-------- Provided material

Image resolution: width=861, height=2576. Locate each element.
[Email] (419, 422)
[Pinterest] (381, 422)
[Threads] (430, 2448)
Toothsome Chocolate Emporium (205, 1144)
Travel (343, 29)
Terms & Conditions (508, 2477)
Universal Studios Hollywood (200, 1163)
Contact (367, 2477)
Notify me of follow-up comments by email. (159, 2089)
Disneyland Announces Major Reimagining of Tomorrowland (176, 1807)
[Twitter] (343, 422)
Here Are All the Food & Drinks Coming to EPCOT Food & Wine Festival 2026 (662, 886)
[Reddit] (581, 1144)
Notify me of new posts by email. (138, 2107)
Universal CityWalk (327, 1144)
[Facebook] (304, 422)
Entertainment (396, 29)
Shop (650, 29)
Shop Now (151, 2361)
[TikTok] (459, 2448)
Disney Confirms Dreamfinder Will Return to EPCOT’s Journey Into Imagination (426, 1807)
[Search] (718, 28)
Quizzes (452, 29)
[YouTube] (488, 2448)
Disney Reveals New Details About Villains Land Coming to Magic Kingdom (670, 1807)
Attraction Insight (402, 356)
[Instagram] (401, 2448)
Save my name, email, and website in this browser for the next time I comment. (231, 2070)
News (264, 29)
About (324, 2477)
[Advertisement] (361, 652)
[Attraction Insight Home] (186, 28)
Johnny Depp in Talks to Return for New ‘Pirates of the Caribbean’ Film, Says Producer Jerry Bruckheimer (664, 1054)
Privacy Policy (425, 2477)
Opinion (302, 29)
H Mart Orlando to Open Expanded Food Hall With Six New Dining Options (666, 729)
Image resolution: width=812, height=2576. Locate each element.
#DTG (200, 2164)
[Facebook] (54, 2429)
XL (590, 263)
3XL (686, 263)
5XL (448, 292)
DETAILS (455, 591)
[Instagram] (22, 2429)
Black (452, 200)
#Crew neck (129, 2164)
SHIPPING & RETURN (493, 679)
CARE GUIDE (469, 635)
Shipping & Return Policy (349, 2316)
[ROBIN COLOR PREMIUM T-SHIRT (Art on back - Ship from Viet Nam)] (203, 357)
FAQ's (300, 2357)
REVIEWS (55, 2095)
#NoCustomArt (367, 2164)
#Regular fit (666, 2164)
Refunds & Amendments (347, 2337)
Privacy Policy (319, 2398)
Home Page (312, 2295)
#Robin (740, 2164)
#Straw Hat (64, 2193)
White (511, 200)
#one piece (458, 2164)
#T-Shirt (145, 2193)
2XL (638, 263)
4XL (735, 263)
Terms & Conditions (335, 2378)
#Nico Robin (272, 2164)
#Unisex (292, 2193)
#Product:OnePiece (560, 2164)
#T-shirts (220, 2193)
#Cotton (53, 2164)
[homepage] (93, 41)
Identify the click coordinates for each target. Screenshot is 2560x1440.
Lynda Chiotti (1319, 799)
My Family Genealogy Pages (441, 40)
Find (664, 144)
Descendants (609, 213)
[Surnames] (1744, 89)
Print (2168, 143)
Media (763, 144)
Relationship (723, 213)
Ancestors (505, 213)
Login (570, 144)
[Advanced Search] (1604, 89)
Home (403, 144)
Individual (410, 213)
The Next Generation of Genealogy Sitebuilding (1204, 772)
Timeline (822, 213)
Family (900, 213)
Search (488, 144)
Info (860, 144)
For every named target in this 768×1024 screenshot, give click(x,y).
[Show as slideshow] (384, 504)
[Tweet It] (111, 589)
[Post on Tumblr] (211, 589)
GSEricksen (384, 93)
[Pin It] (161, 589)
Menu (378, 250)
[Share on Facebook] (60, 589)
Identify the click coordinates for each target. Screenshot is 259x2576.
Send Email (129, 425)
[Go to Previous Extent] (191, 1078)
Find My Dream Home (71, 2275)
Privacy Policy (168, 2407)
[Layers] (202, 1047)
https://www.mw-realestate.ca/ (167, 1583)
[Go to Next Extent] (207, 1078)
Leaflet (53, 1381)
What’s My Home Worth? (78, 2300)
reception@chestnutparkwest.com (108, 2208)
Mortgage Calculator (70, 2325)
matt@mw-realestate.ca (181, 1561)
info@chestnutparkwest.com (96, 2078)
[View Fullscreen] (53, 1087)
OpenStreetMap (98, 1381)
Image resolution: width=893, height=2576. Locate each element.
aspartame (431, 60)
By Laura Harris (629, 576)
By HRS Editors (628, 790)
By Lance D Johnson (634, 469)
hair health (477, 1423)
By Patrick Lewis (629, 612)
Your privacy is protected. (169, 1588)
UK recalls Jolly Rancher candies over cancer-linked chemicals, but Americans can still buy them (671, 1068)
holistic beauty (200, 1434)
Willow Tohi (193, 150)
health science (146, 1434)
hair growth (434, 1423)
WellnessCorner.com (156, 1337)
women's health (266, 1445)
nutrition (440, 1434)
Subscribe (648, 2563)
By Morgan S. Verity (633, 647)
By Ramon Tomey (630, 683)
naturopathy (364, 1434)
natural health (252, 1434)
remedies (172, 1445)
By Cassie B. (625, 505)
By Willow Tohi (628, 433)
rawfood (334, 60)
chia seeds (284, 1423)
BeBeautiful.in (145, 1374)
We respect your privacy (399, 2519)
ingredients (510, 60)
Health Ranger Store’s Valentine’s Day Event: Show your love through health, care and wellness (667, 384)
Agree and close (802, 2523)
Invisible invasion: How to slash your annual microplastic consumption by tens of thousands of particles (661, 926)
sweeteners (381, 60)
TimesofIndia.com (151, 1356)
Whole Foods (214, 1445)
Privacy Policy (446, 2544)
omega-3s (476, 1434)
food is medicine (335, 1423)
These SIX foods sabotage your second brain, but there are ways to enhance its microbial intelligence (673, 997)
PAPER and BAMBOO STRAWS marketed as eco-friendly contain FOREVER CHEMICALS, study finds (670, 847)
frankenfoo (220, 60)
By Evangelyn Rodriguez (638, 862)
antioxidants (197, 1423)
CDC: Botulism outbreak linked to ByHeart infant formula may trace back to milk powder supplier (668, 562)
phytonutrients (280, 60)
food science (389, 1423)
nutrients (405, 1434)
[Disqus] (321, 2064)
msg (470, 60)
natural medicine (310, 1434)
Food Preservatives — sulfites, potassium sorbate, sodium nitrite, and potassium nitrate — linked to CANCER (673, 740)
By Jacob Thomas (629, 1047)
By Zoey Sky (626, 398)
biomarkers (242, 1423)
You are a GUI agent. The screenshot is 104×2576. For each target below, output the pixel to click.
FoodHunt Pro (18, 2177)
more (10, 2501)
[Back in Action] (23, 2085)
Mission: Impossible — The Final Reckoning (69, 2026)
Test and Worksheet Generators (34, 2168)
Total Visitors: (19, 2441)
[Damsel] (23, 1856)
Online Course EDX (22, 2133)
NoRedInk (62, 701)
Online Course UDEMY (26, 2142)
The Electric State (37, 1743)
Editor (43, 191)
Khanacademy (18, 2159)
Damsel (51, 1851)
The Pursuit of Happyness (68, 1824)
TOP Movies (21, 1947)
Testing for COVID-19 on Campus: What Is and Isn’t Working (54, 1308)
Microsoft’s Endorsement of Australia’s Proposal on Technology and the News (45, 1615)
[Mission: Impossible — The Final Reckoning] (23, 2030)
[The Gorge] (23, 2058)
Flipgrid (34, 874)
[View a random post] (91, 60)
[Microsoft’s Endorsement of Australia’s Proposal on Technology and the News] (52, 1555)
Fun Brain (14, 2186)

----------------

Task statement: The records must each be output verbatim, with nothing left out.

Answer section:
Image resolution: width=861, height=2576. Locate each element.
[Email] (419, 422)
[Pinterest] (381, 422)
[Threads] (430, 2448)
Toothsome Chocolate Emporium (205, 1144)
Travel (343, 29)
Terms & Conditions (508, 2477)
Universal Studios Hollywood (200, 1163)
Contact (367, 2477)
Notify me of follow-up comments by email. (159, 2089)
Disneyland Announces Major Reimagining of Tomorrowland (176, 1807)
[Twitter] (343, 422)
Here Are All the Food & Drinks Coming to EPCOT Food & Wine Festival 2026 (662, 886)
[Reddit] (581, 1144)
Notify me of new posts by email. (138, 2107)
Universal CityWalk (327, 1144)
[Facebook] (304, 422)
Entertainment (396, 29)
Shop (650, 29)
Shop Now (151, 2361)
[TikTok] (459, 2448)
Disney Confirms Dreamfinder Will Return to EPCOT’s Journey Into Imagination (426, 1807)
[Search] (718, 28)
Quizzes (452, 29)
[YouTube] (488, 2448)
Disney Reveals New Details About Villains Land Coming to Magic Kingdom (670, 1807)
Attraction Insight (402, 356)
[Instagram] (401, 2448)
Save my name, email, and website in this browser for the next time I comment. (231, 2070)
News (264, 29)
About (324, 2477)
[Advertisement] (361, 652)
[Attraction Insight Home] (186, 28)
Johnny Depp in Talks to Return for New ‘Pirates of the Caribbean’ Film, Says Producer Jerry Bruckheimer (664, 1054)
Privacy Policy (425, 2477)
Opinion (302, 29)
H Mart Orlando to Open Expanded Food Hall With Six New Dining Options (666, 729)
Image resolution: width=812, height=2576. Locate each element.
#DTG (200, 2164)
[Facebook] (54, 2429)
XL (590, 263)
3XL (686, 263)
5XL (448, 292)
DETAILS (455, 591)
[Instagram] (22, 2429)
Black (452, 200)
#Crew neck (129, 2164)
SHIPPING & RETURN (493, 679)
CARE GUIDE (469, 635)
Shipping & Return Policy (349, 2316)
[ROBIN COLOR PREMIUM T-SHIRT (Art on back - Ship from Viet Nam)] (203, 357)
FAQ's (300, 2357)
REVIEWS (55, 2095)
#NoCustomArt (367, 2164)
#Regular fit (666, 2164)
Refunds & Amendments (347, 2337)
Privacy Policy (319, 2398)
Home Page (312, 2295)
#Robin (740, 2164)
#Straw Hat (64, 2193)
White (511, 200)
#one piece (458, 2164)
#T-Shirt (145, 2193)
2XL (638, 263)
4XL (735, 263)
Terms & Conditions (335, 2378)
#Nico Robin (272, 2164)
#Unisex (292, 2193)
#Product:OnePiece (560, 2164)
#T-shirts (220, 2193)
#Cotton (53, 2164)
[homepage] (93, 41)
Identify the click coordinates for each target. Screenshot is 2560x1440.
Lynda Chiotti (1319, 799)
My Family Genealogy Pages (441, 40)
Find (664, 144)
Descendants (609, 213)
[Surnames] (1744, 89)
Print (2168, 143)
Media (763, 144)
Relationship (723, 213)
Ancestors (505, 213)
Login (570, 144)
[Advanced Search] (1604, 89)
Home (403, 144)
Individual (410, 213)
The Next Generation of Genealogy Sitebuilding (1204, 772)
Timeline (822, 213)
Family (900, 213)
Search (488, 144)
Info (860, 144)
For every named target in this 768×1024 screenshot, give click(x,y).
[Show as slideshow] (384, 504)
[Tweet It] (111, 589)
[Post on Tumblr] (211, 589)
GSEricksen (384, 93)
[Pin It] (161, 589)
Menu (378, 250)
[Share on Facebook] (60, 589)
Identify the click coordinates for each target. Screenshot is 259x2576.
Send Email (129, 425)
[Go to Previous Extent] (191, 1078)
Find My Dream Home (71, 2275)
Privacy Policy (168, 2407)
[Layers] (202, 1047)
https://www.mw-realestate.ca/ (167, 1583)
[Go to Next Extent] (207, 1078)
Leaflet (53, 1381)
What’s My Home Worth? (78, 2300)
reception@chestnutparkwest.com (108, 2208)
Mortgage Calculator (70, 2325)
matt@mw-realestate.ca (181, 1561)
info@chestnutparkwest.com (96, 2078)
[View Fullscreen] (53, 1087)
OpenStreetMap (98, 1381)
Image resolution: width=893, height=2576. Locate each element.
aspartame (431, 60)
By Laura Harris (629, 576)
By HRS Editors (628, 790)
By Lance D Johnson (634, 469)
hair health (477, 1423)
By Patrick Lewis (629, 612)
Your privacy is protected. (169, 1588)
UK recalls Jolly Rancher candies over cancer-linked chemicals, but Americans can still buy them (671, 1068)
holistic beauty (200, 1434)
Willow Tohi (193, 150)
health science (146, 1434)
hair growth (434, 1423)
WellnessCorner.com (156, 1337)
women's health (266, 1445)
nutrition (440, 1434)
Subscribe (648, 2563)
By Morgan S. Verity (633, 647)
By Ramon Tomey (630, 683)
naturopathy (364, 1434)
natural health (252, 1434)
remedies (172, 1445)
By Cassie B. (625, 505)
By Willow Tohi (628, 433)
rawfood (334, 60)
chia seeds (284, 1423)
BeBeautiful.in (145, 1374)
We respect your privacy (399, 2519)
ingredients (510, 60)
Health Ranger Store’s Valentine’s Day Event: Show your love through health, care and wellness (667, 384)
Agree and close (802, 2523)
Invisible invasion: How to slash your annual microplastic consumption by tens of thousands of particles (661, 926)
sweeteners (381, 60)
TimesofIndia.com (151, 1356)
Whole Foods (214, 1445)
Privacy Policy (446, 2544)
omega-3s (476, 1434)
food is medicine (335, 1423)
These SIX foods sabotage your second brain, but there are ways to enhance its microbial intelligence (673, 997)
PAPER and BAMBOO STRAWS marketed as eco-friendly contain FOREVER CHEMICALS, study finds (670, 847)
frankenfoo (220, 60)
By Evangelyn Rodriguez (638, 862)
antioxidants (197, 1423)
CDC: Botulism outbreak linked to ByHeart infant formula may trace back to milk powder supplier (668, 562)
phytonutrients (280, 60)
food science (389, 1423)
nutrients (405, 1434)
[Disqus] (321, 2064)
msg (470, 60)
natural medicine (310, 1434)
Food Preservatives — sulfites, potassium sorbate, sodium nitrite, and potassium nitrate — linked to CANCER (673, 740)
By Jacob Thomas (629, 1047)
By Zoey Sky (626, 398)
biomarkers (242, 1423)
You are a GUI agent. The screenshot is 104×2576. For each target below, output the pixel to click.
FoodHunt Pro (18, 2177)
more (10, 2501)
[Back in Action] (23, 2085)
Mission: Impossible — The Final Reckoning (69, 2026)
Test and Worksheet Generators (34, 2168)
Total Visitors: (19, 2441)
[Damsel] (23, 1856)
Online Course EDX (22, 2133)
NoRedInk (62, 701)
Online Course UDEMY (26, 2142)
The Electric State (37, 1743)
Editor (43, 191)
Khanacademy (18, 2159)
Damsel (51, 1851)
The Pursuit of Happyness (68, 1824)
TOP Movies (21, 1947)
Testing for COVID-19 on Campus: What Is and Isn’t Working (54, 1308)
Microsoft’s Endorsement of Australia’s Proposal on Technology and the News (45, 1615)
[Mission: Impossible — The Final Reckoning] (23, 2030)
[The Gorge] (23, 2058)
Flipgrid (34, 874)
[View a random post] (91, 60)
[Microsoft’s Endorsement of Australia’s Proposal on Technology and the News] (52, 1555)
Fun Brain (14, 2186)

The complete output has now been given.